- [Entries supplied]

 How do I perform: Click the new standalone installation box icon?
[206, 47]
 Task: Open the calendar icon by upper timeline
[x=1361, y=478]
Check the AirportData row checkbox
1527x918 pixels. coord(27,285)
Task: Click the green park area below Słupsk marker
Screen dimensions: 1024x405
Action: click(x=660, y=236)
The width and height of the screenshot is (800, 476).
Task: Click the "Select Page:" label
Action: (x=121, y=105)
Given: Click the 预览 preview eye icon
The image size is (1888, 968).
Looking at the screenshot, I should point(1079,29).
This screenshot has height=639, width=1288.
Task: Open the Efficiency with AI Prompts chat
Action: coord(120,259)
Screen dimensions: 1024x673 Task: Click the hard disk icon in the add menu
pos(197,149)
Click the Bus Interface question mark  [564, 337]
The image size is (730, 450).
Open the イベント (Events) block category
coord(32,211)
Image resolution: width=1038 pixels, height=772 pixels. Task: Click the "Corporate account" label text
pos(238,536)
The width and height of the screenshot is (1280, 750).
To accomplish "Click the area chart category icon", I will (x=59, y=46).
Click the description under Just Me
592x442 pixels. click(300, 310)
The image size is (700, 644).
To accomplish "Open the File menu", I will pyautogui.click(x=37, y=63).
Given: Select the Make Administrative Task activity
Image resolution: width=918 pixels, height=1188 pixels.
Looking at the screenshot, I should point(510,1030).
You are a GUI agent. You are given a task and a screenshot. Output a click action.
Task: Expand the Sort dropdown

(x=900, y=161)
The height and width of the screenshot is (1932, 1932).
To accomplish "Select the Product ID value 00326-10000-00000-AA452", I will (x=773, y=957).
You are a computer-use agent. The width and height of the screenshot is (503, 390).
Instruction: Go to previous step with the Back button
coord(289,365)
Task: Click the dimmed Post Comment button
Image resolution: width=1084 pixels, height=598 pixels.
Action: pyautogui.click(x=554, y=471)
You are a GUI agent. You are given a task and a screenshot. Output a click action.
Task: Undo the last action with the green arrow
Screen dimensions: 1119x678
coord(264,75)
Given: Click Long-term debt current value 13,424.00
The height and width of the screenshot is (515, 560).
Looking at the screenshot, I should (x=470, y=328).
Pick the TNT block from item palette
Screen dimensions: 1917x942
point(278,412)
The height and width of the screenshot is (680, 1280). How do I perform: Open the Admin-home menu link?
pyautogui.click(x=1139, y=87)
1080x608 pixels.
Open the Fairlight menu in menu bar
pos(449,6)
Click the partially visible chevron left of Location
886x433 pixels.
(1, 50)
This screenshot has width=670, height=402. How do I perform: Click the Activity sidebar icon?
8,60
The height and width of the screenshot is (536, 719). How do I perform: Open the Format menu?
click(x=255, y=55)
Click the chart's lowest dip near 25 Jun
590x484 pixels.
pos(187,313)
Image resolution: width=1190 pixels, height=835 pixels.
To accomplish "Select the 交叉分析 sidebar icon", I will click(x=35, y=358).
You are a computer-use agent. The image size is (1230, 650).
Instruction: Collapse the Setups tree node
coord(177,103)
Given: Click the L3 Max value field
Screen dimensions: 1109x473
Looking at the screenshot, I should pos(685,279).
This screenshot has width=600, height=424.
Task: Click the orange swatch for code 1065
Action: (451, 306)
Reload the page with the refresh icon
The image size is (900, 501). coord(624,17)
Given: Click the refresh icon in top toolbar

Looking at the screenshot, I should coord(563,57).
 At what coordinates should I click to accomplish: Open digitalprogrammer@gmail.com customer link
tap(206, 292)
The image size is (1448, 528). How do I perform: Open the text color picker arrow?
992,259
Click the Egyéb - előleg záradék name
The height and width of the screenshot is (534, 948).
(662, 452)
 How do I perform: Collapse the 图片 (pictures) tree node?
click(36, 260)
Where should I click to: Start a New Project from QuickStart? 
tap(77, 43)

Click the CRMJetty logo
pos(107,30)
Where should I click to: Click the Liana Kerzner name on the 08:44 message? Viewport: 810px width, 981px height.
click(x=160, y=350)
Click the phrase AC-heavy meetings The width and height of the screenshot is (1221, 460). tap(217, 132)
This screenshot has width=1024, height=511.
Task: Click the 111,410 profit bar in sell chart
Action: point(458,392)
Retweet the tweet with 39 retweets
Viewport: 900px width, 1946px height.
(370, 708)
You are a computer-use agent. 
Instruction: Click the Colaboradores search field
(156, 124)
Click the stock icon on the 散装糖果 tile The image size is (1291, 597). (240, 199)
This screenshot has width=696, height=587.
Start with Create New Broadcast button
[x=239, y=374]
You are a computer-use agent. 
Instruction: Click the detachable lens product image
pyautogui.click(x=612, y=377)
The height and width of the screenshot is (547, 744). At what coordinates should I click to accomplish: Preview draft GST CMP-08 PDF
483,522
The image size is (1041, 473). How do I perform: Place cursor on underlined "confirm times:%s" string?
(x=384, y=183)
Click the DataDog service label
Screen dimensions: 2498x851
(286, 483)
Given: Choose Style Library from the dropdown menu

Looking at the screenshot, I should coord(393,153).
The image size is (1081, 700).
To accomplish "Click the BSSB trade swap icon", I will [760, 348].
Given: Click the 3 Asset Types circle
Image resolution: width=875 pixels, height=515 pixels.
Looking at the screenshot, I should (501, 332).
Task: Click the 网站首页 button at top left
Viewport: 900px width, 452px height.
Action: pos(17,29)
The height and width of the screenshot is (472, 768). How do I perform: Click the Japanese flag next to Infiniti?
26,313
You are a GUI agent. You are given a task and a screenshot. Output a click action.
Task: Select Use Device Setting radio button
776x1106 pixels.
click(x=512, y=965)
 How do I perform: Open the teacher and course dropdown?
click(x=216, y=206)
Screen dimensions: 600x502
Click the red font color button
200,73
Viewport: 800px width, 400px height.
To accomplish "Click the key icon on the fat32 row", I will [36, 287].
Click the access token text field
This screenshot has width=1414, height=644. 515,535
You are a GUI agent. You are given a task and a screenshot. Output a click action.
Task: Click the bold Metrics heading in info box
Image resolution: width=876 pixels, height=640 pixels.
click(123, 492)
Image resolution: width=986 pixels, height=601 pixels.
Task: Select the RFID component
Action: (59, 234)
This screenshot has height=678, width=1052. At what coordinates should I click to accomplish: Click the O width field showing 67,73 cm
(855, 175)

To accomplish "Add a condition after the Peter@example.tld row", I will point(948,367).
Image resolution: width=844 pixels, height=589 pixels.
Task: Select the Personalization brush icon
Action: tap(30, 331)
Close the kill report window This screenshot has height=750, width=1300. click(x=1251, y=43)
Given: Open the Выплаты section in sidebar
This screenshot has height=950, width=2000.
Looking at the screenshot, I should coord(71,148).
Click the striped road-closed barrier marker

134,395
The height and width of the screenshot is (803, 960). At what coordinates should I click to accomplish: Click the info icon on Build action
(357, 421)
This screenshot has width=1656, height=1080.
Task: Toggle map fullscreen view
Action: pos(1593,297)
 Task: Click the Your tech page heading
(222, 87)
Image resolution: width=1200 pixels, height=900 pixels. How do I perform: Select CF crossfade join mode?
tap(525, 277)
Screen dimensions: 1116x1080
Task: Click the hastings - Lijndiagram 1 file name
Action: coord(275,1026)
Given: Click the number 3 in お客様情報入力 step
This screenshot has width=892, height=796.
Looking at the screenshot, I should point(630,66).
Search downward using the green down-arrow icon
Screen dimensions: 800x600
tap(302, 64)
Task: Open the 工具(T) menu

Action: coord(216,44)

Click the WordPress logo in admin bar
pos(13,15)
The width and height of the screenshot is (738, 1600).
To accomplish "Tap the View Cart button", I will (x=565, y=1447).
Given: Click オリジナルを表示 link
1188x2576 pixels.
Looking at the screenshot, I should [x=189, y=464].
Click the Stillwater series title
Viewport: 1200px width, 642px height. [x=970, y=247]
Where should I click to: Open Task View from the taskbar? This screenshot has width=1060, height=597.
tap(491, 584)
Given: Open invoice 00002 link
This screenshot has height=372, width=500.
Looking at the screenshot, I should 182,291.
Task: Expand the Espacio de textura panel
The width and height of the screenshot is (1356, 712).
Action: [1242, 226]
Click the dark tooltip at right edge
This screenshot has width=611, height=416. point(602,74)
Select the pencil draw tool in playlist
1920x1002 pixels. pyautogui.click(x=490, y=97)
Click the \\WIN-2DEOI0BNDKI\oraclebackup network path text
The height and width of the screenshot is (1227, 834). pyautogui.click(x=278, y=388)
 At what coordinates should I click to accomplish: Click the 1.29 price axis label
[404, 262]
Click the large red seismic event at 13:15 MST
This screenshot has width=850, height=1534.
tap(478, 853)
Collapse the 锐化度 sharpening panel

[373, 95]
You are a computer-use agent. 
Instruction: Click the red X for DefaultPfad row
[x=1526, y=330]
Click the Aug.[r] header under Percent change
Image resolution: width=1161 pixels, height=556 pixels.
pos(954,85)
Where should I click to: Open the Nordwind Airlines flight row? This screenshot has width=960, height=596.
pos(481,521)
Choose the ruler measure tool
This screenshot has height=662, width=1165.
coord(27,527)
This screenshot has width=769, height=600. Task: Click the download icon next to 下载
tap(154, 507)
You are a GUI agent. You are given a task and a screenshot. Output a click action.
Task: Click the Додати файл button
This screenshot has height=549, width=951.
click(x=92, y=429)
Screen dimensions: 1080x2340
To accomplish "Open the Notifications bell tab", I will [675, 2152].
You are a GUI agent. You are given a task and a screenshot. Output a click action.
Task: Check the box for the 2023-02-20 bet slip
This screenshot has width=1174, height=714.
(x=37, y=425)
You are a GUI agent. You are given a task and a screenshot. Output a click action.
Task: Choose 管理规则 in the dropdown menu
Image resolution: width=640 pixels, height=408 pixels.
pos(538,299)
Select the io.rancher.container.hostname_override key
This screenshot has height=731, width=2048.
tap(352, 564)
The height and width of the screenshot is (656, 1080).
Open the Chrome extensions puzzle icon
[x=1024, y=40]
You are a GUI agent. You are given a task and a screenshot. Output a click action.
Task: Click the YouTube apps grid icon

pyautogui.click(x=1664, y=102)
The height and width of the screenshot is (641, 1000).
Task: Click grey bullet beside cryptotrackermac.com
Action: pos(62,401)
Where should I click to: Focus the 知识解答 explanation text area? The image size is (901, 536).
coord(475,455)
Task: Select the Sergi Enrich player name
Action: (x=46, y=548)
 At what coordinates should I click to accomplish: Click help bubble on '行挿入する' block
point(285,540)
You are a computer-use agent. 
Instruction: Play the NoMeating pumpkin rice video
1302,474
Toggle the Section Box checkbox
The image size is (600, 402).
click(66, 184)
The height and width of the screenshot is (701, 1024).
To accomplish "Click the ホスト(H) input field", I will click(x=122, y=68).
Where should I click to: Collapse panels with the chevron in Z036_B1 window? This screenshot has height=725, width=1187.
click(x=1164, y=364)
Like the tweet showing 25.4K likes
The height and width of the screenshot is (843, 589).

- [Work request] Only the lines containing "left" are needed; copy each of them from the data.

- [Response to the exercise]
Click the partially visible chevron left of Location
Task: Click the 网站首页 button at top left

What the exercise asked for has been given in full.